The challenge is separating gun safety from the politically fraught issue of gun control, said Catherine Barber, one of the co-authors of the study. 

“It's really important to figure out an approach that sidesteps gun control issues, because the audience to reach is gun-owning families,” said Barber. “If they see their family member struggling, that's when we want it to cross a gun owners minds to say, ‘Maybe it would be safer to ask my friend to hold onto my guns, or store them in a locker at the hunting lodge, or even ask the guy at the gun shop to hold onto them for a while.'”

This strategy has been successful in New Hampshire.
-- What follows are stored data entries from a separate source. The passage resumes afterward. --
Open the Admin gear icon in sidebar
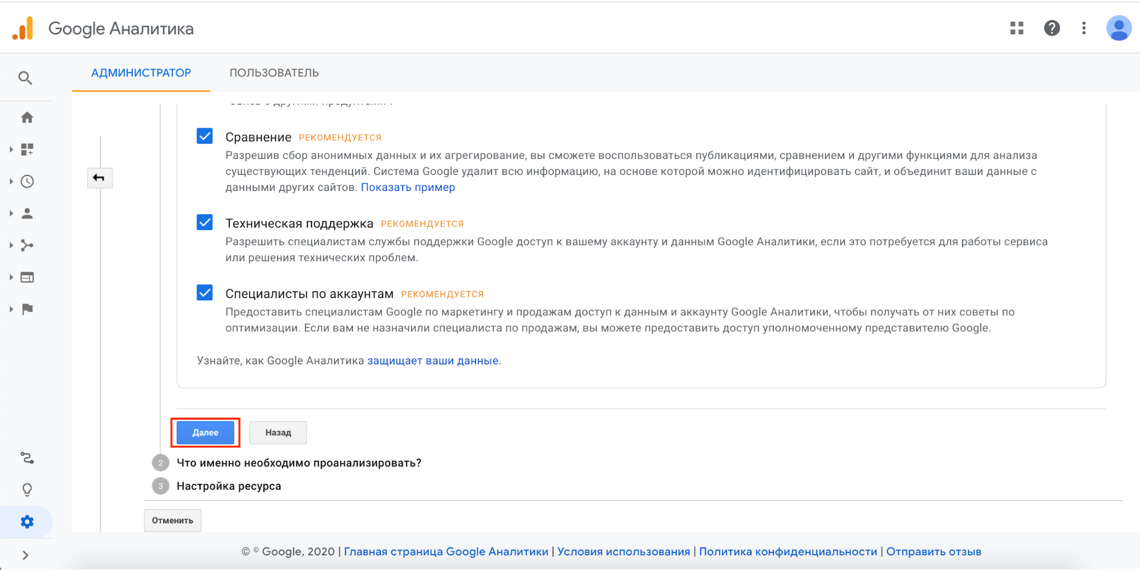pos(27,522)
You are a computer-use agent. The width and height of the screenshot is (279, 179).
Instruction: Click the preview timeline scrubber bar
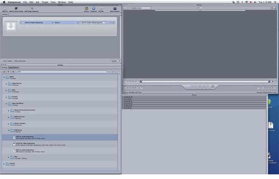(205, 82)
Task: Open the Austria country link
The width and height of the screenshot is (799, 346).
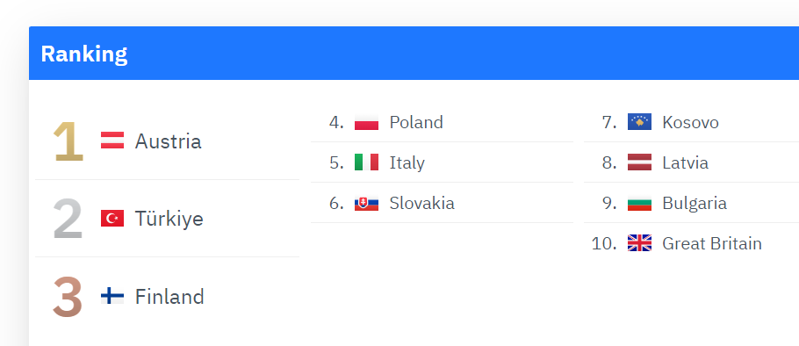Action: [168, 141]

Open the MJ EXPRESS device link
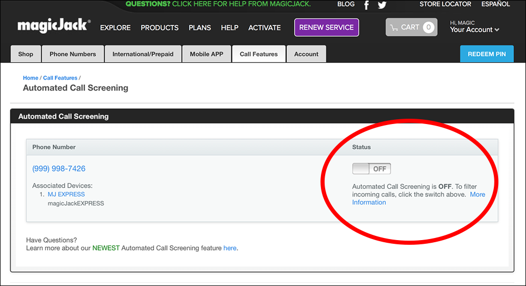[66, 194]
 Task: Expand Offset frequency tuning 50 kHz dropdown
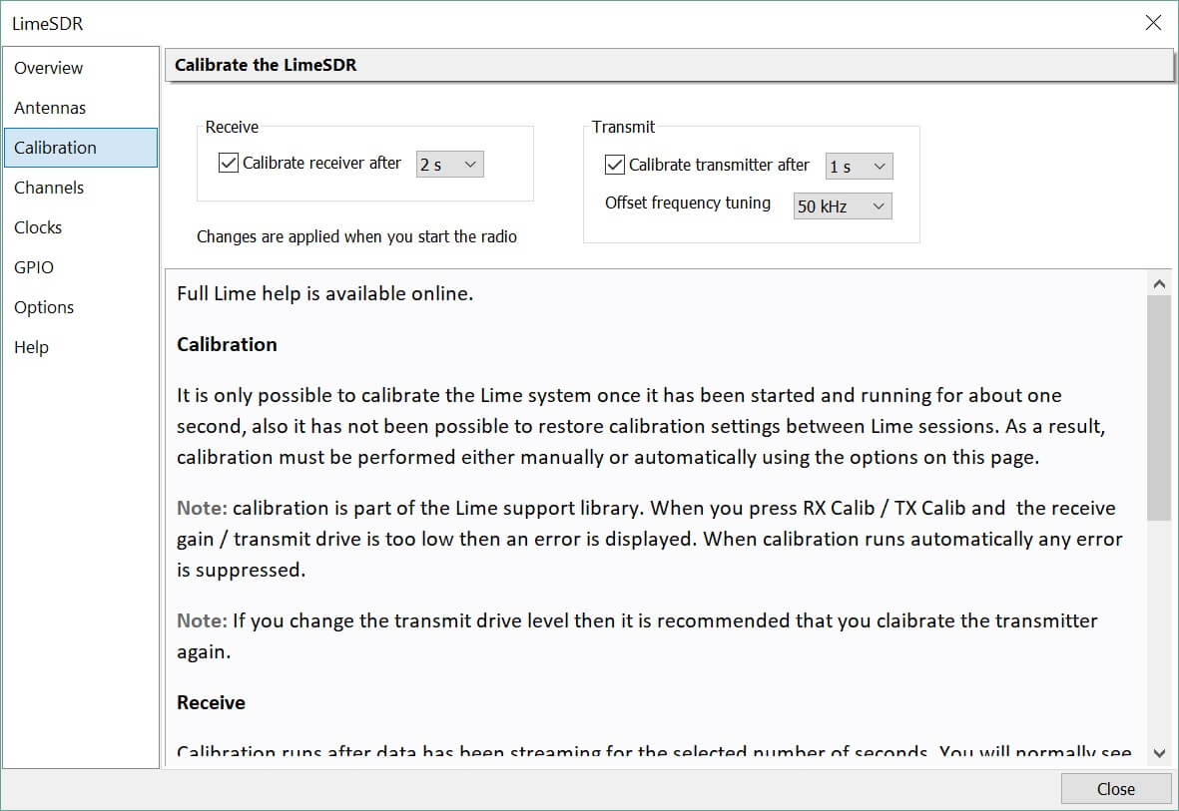[x=842, y=205]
Under the direction of the New Hampshire Safety Coalition and Harvard researchers, nearly half of all gun store owners in the state have voluntarily displayed educational fliers advising gun owners to keep their firearms locked away from anyone who might be suicidal. Tennessee is also rolling out a gun safety and suicide prevention campaign with gun store owners this year.

Comprehensive Approach

Restricting access to guns for suicidal people may well help to reduce suicides, said Dr. Richard McKeon, chief of the suicide prevention branch of the U.S. Substance Abuse and Mental Health Services Administration, but it's not the only thing that can work.

“What's needed is a comprehensive approach to suicide prevention using multiple interventions, not just one,” McKeon said.  That could include restricting weapons access, training or building general awareness, he said.

“It's a multifaceted and complex issue,” Eliason said. “We're doing pretty well at bringing down the number of violent crime deaths, even cancer death, but suicide rates continue to climb. It's not like there's going to be a polio vaccine to fix this.”

Suicide prevention experts urge that if you or someone you know exhibits any of these signs to seek help by calling that national suicide prevention lifeline at 1-800-273-TALK (8255) or visit suicidepreventionlifeline.org.